Wednesday, August 24, 2005

Mean reversion

My previous two posts have been more like diary entries than anything else. Why did I get this urge to post these entries over the last few days? My feeling is that I needed to find an outlet to my 'misery' (only a comic misery mind you - exams don't really matter in the second year:-p).

Of course, other people are there in campus with whom I can share my experiences, but then during exam time, everyone is busy mugging away and there is a natural urge to cut to size something that is looming large over me. Writing provided a natural outlet for me. Once the exam fever has passed, I am back to wanting to write on things more abstract and not related to mundane day-to-day life. Still, I want to get back to writing on some things that I think about.

Once in a CRI (Careers, roles and identity is the actual expansion, though many people call it "Child Relief and I" :-)) Class, I professed a desire to be a writer of comic fiction a la my idol PG Wodehouse. Of course, any idea of comparison is blasphemous. But the thought that one could give happiness to others by providing them a world of fantasy and escape from the drudgery of life was an appealing one. Others soon asked me whether I really meant it as I often come across a person who is serious and incapable of cracking jokes.
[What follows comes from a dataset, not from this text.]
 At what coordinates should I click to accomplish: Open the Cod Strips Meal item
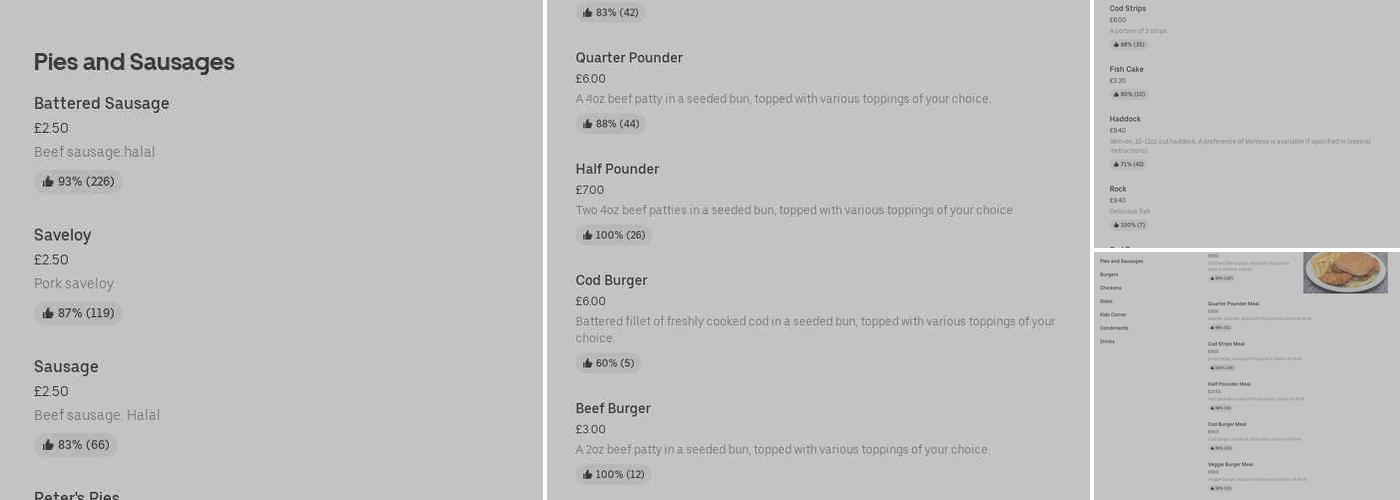point(1226,344)

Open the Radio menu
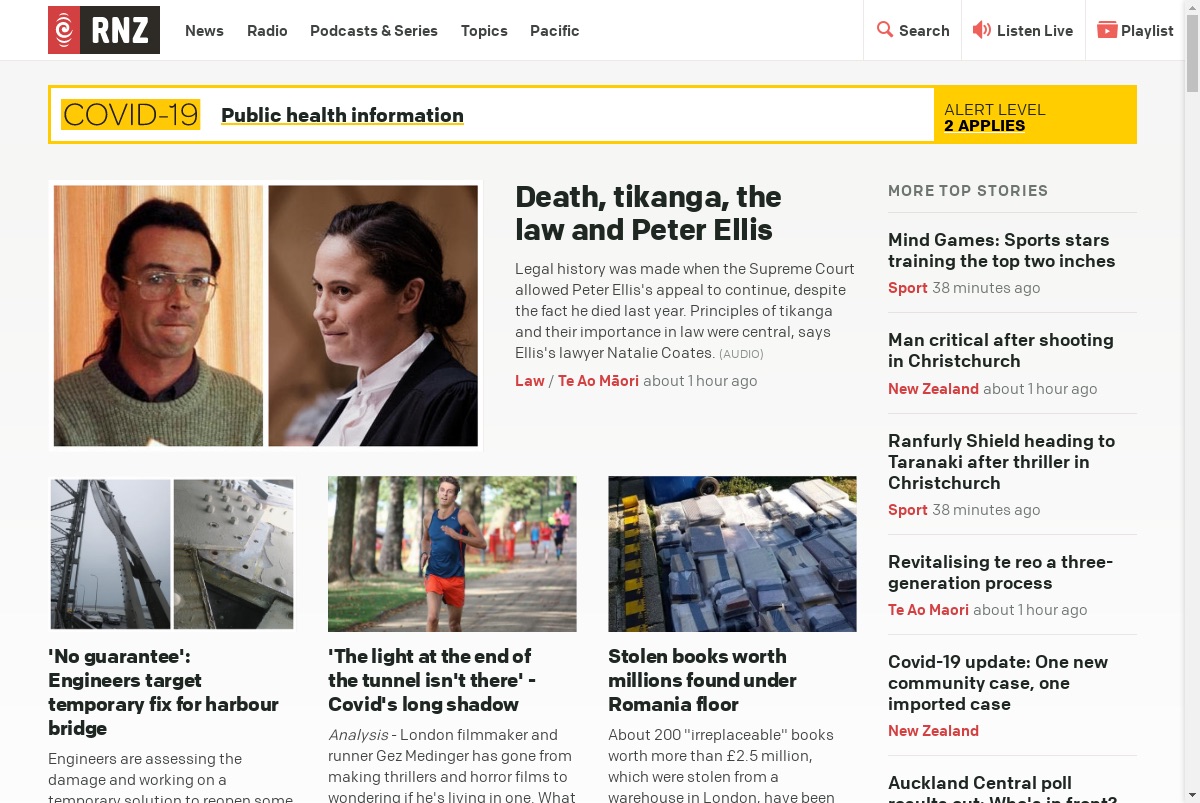267,30
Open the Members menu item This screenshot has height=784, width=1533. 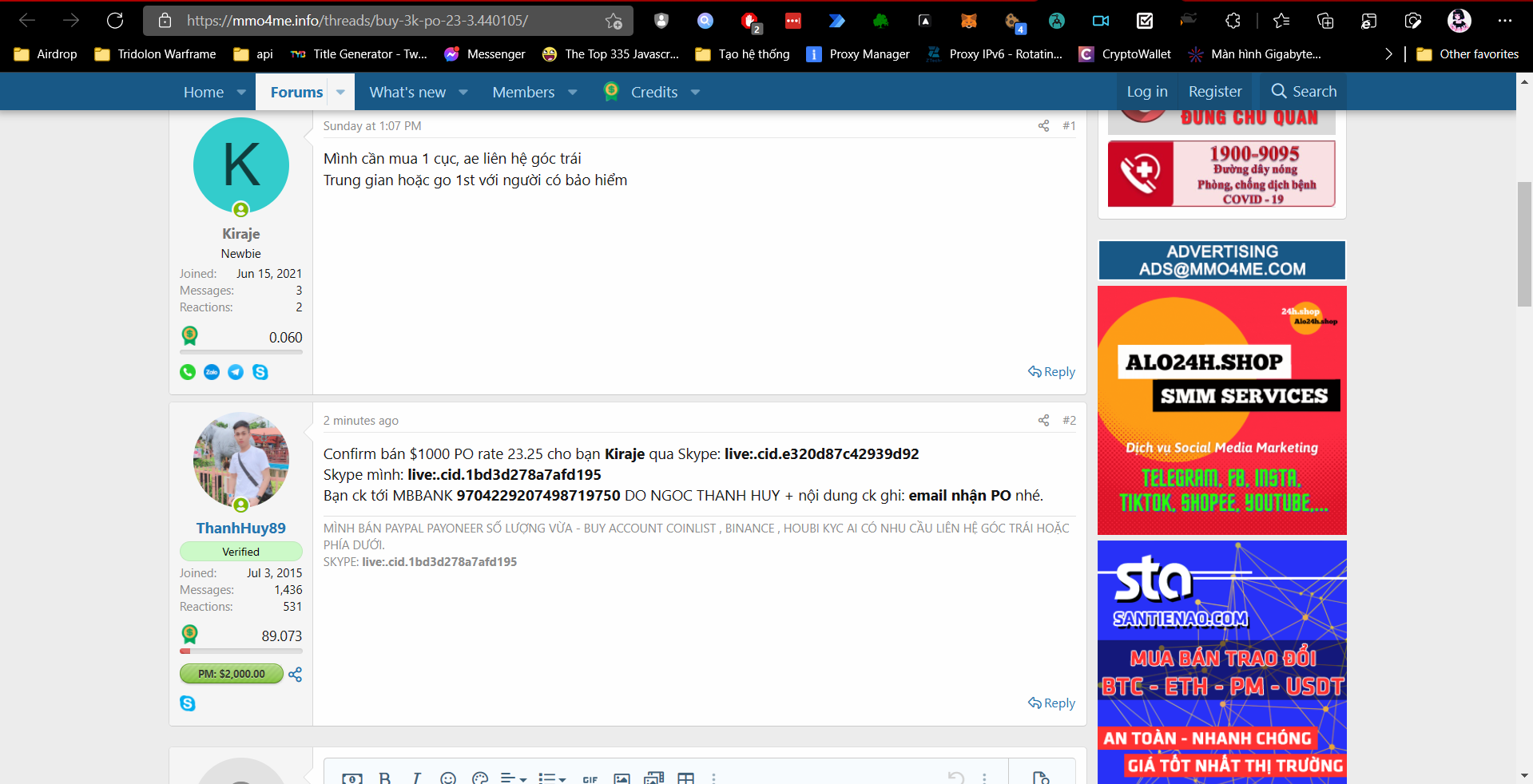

My favourite means of expression is written and spoken english and my attempts at humour generally originate from the use of words in a rather literal sense. Still, people tend to label my attempts as Dry jokes or Poor jokes or, as one would put it concisely in Tamil, "Kadi" jokes. Well, I really can't help it. It makes me happy to keep cracking such jokes :-).

What is it about humour that is so appealing? Is it the escapism that it provides? Maybe yes. But fundamentally, it seems to stem from the need for humans to feel good about something. Also, there is nothing better than bringing smiles to people's faces and making jokes is one way of doing that. So what if my jokes are 'kadi' jokes?

English, by the way, is a language which seems to be ideally suited for comic twisting of ordinary words and situations. Of course, I don't know the nuances of most other languages to say whether they are better or not. Still, it can be very elegantly used to represent many comic ideas.

Anyway, enough on language. Here is a line from one of PGW's books - "Ring for Jeeves", if I am not mistaken, that goes like this...

" It was a confusion of ideas between him and one of the lions he was hunting in Kenya that had caused A.B. Spottsworth to make the obituary column. He thought the lion was dead, and the lion thought it wasn't."

Can it get better than this?
PG Wodehouse rocks!

Blogging off,
Ranga

5 comments:

Vishal Grover said...

Its called pun - A play on words, sometimes on different senses of the same word and sometimes on the similar sense or sound of different words.

I think it was GBS who said that pun is the lowest form of humour. So, that explains the status of PJs :)

Colourking said...

hmm... you are right. That is my view too!

But there is at least one person on campus who doesnt agree to a pun being called a PJ (refer B'day NB) :-))

Manu Raja said...

Try Saki dude...I mean, PGW is my favourite too, but Saki is the height of Satire too. Try Clovis' and Reginald's adventures...

Bhars said...

A recent example of Ranga's Kadis

Friend: Those who had taken FORM would have cracked IPM end term...

Ranga: We are not able to use FORM in FORM exam itself, talk about using it in IPM exam (deep sigh)

Friend: ??!!!??!!!

Ravi said...

hmmmn..every 8th blog i visit has a tribute to Wodehouse..
yah, plum rocks !!
and comparing puns with PJs is like comparing nice orange oranges with rotten apples !!